A partir de hoje, vou aqui dar lugar às palavras dos outros. Palavras que fazem sentido e textos que de alguma forma me "tocaram", não só pela forma de escrita, pela mensagem, pelas verdades, pelo sentimento, enfim, porque gostei acima de tudo do que li. Farão certamente parte de "Os meus recortes". As minhas palavras ficarão para trás, por motivos que nem sequer são importantes referir aqui. Ou talvez, porque já não há nada para dizer! Se houver, não deixarei de as colocar aqui. Sempre que sinta necessidade de o fazer.
Começo com um texto do livro «Bocados de Nós», de que aqui falei ontem. Palavras que tiveram o efeito de um "puxão de orelha" e me deu que pensar, porque afinal é mesmo assim...

"Amar quem não nos ama"
Um artigo excelente de Miguel Esteves Cardoso, no Expresso, está na origem desta crónica.
O texto, que analisava, com enorme sentido de humor e de verdade, o problema do nosso relacionamento com os antigos países de língua oficial portuguesa (PALOP) tinha, na sua base, uma questão que me parece fundamental - a ilusão que representa amar quem não nos ama.
Passando da análise político-económica das relações sentimentais de Portugal com as antigas províncias ultramarinas para as realidades quotidianas, considero que este assunto atinge uma significativa parcela dos cidadãos de ambos os sexos, que povoam o universo em que vivemos... E foi até, como se sabe, tema de alguns grandes romances da literatura contemporânea.
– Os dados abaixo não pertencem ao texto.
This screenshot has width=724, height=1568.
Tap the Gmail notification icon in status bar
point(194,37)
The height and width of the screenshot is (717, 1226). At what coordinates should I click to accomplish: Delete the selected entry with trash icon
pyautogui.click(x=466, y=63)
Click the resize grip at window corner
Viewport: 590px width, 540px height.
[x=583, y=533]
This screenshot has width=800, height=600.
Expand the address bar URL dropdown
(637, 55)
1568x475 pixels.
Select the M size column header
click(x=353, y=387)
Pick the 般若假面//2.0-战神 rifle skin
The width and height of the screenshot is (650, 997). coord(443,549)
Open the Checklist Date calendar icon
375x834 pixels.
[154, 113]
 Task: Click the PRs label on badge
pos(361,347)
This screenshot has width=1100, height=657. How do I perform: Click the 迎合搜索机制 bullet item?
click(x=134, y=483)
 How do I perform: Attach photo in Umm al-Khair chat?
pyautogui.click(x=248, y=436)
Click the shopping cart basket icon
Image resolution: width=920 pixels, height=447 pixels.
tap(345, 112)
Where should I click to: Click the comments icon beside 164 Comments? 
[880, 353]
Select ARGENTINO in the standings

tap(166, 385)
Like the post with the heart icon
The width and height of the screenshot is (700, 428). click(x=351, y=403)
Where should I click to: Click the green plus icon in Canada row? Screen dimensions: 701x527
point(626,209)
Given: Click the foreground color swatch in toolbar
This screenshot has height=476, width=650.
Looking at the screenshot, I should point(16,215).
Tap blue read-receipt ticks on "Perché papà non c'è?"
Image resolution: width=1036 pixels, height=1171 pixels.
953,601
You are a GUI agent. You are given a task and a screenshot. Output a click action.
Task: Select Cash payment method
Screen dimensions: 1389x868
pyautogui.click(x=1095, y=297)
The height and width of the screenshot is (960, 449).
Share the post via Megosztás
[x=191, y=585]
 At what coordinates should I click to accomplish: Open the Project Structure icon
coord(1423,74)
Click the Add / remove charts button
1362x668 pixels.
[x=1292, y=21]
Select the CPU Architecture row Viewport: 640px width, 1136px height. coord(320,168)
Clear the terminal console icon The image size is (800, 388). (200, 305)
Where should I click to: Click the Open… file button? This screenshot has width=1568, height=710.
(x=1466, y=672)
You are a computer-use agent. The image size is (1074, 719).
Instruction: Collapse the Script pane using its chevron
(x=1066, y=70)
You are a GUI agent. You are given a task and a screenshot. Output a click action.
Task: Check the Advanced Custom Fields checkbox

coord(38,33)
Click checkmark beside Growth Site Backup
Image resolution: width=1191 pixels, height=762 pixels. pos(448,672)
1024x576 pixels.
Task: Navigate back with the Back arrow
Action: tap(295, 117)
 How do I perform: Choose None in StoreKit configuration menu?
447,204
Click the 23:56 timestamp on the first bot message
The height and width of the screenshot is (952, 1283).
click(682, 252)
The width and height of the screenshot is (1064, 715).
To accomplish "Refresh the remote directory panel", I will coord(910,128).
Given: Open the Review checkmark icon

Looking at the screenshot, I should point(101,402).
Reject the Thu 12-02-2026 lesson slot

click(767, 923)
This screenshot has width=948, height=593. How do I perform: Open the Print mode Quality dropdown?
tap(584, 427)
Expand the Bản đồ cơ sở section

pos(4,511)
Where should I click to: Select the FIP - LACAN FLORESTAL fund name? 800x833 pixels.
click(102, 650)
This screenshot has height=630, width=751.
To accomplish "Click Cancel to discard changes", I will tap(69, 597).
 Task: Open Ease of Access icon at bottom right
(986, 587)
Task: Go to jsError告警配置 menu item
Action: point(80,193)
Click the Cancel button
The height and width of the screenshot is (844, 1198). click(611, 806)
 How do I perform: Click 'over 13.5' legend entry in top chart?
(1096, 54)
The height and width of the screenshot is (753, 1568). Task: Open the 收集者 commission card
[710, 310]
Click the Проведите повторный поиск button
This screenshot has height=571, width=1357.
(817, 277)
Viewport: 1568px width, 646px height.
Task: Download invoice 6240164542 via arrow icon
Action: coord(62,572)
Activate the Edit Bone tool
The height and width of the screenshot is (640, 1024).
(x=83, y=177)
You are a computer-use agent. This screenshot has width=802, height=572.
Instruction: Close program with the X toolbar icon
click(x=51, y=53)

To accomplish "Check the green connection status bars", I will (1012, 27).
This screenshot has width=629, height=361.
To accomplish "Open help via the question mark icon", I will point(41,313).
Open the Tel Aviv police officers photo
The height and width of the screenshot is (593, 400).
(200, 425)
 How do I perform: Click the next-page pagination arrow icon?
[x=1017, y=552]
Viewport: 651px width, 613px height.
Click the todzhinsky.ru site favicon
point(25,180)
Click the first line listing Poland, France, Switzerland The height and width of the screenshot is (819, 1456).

O lado afectivo do Homem supõe, a meu ver, retribuição ou pelo menos contrapartida. E se é uma realidade que nem todos amam da mesma forma, todos gostam, de um modo geral de ser amados.
O problema, porém, reside aqui. Gostamos de ser amados tout court, ou precisamos de ser amados de uma determinada maneira, que é a nossa? Bastará, apenas, sentir que nos amam?
Talvez por educação, talvez por escassa vocação para o inútil sofrimento, sempre me pareceu insuficiente o amor não correspondido.
Amar, no seu sentido mais estrito, é, do meu ponto de vista, um exercício simultâneo, que carece de ser alimentado por manifestações várias, que vão da ternura à cumplicidade, passando por toda uma gama de estádios, que variam de pessoa para pessoa.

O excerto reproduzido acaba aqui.